El pasado 06 de julio, la Tate Modern abrió las puertas de la exposición Georgia O’Keeffe, en la que exhibe más de cien obras de la pintora norteamericana, considerada una de las más importantes exponentes del Arte Moderno en los Estados Unidos.

La exposición, que es hasta el momento una de las más grandes retrospectivas que se han hecho de la esposa del fotógrafo Alfred Stieglitz fuera del territorio estadounidense, está distribuida por trece salas, y abarca los primeros experimentos abstractos de O’Keeffe hasta sus últimas creaciones.

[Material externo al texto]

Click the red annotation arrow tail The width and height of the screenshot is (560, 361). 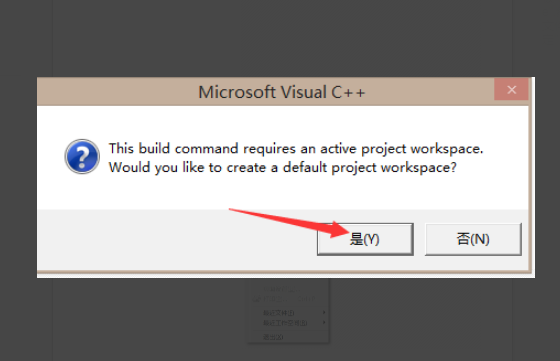(236, 210)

Con piezas procedentes de 60 colecciones públicas y privadas, la Tate Modern expone algunos de los primeros carboncillos que Georgia O’Keeffe creó en el año 1915. Un año más tarde la artista debutaría en la ciudad de Nueva York, exponiendo en la galería 291, perteneciente a su esposo.

Hay una sección de la exposición especialmente dedicada a la relación entre O’Keeffe y Stieglitz, en la que podemos ver algunos de los controversiales y sugerentes retratos que el fotógrafo hizo de su esposa, así como de otras figuras de la vanguardia de la época, como Marsden Hartley y John Marin.